# start of Records shown
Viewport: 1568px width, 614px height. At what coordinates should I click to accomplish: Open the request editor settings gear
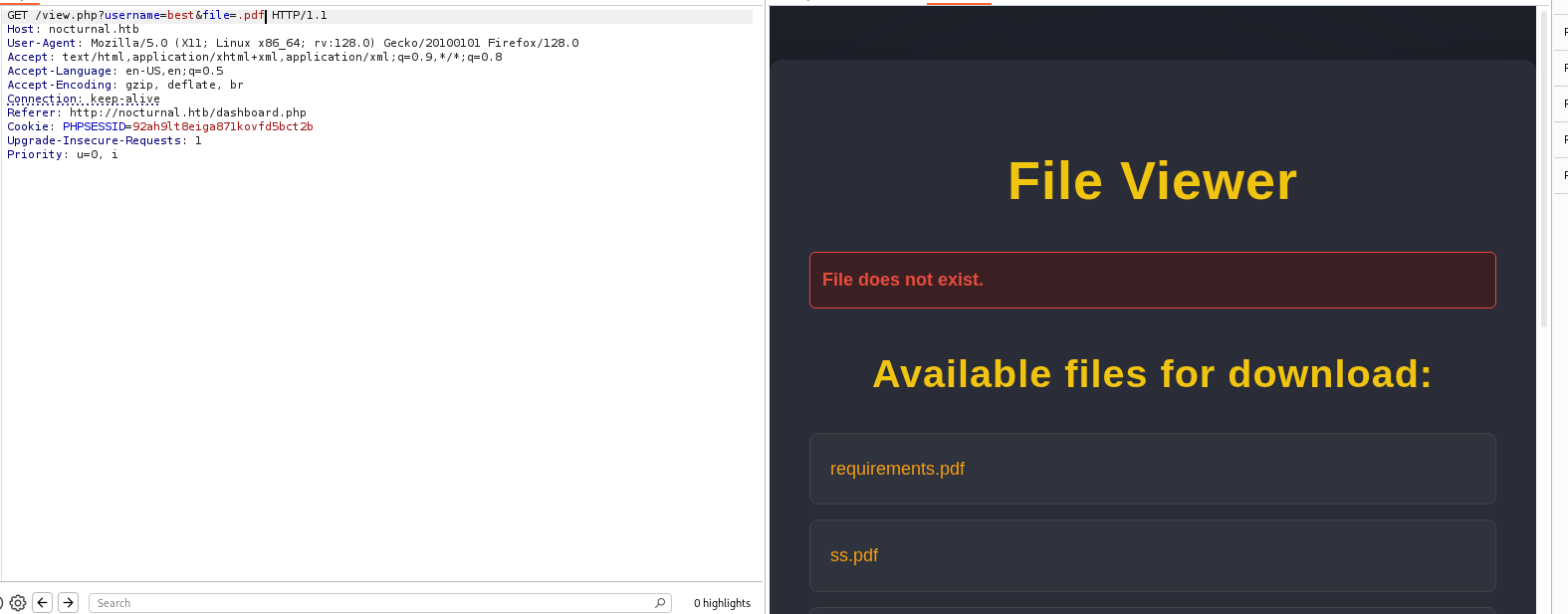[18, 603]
# end of Records shown
# start of Records shown
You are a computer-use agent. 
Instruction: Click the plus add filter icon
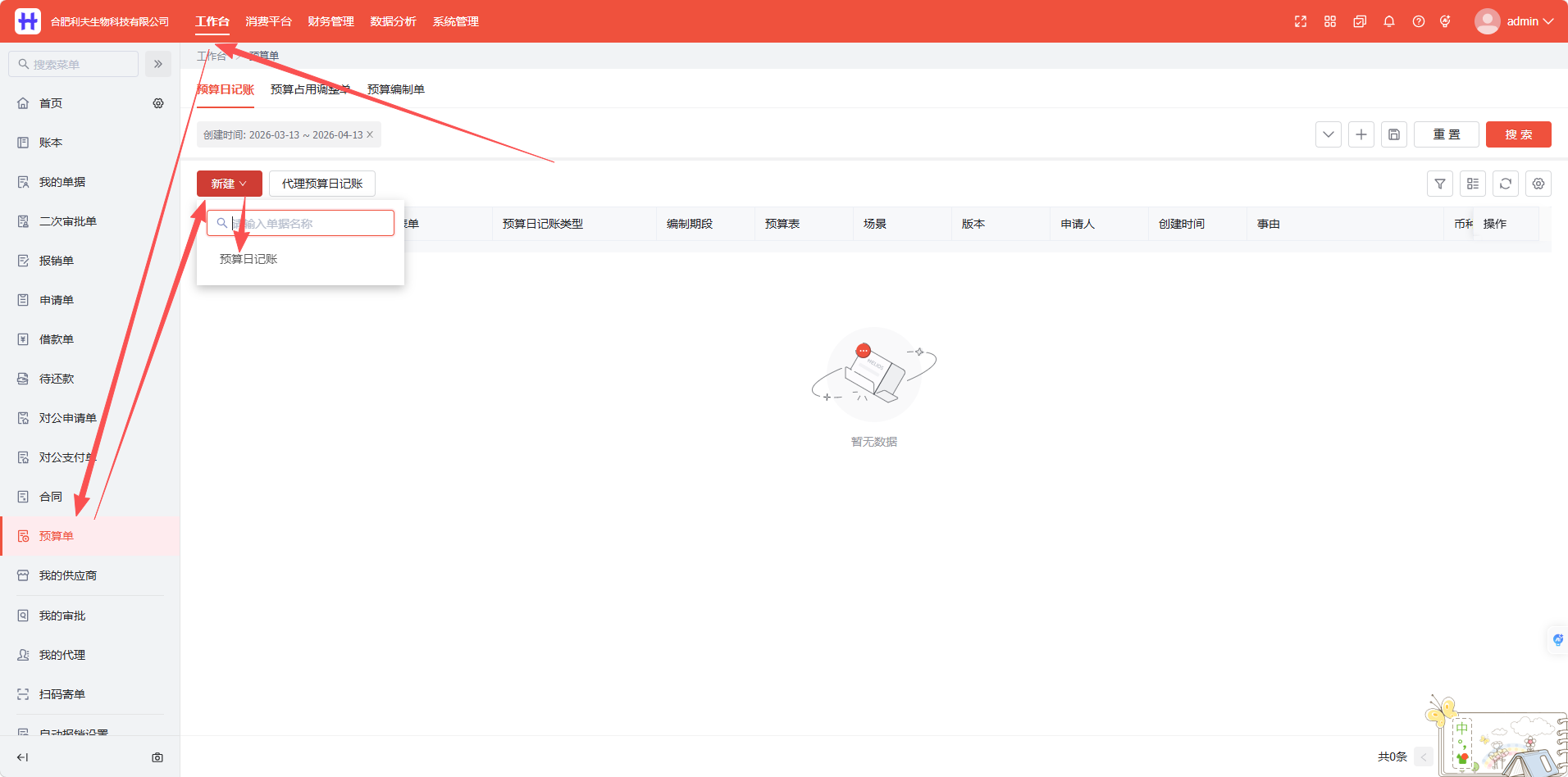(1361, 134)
# end of Records shown
• **Set problem**
Return every line of the records that contains the string "plus", matching case exactly.

• **Answer in full**
Instruction: Click the plus add filter icon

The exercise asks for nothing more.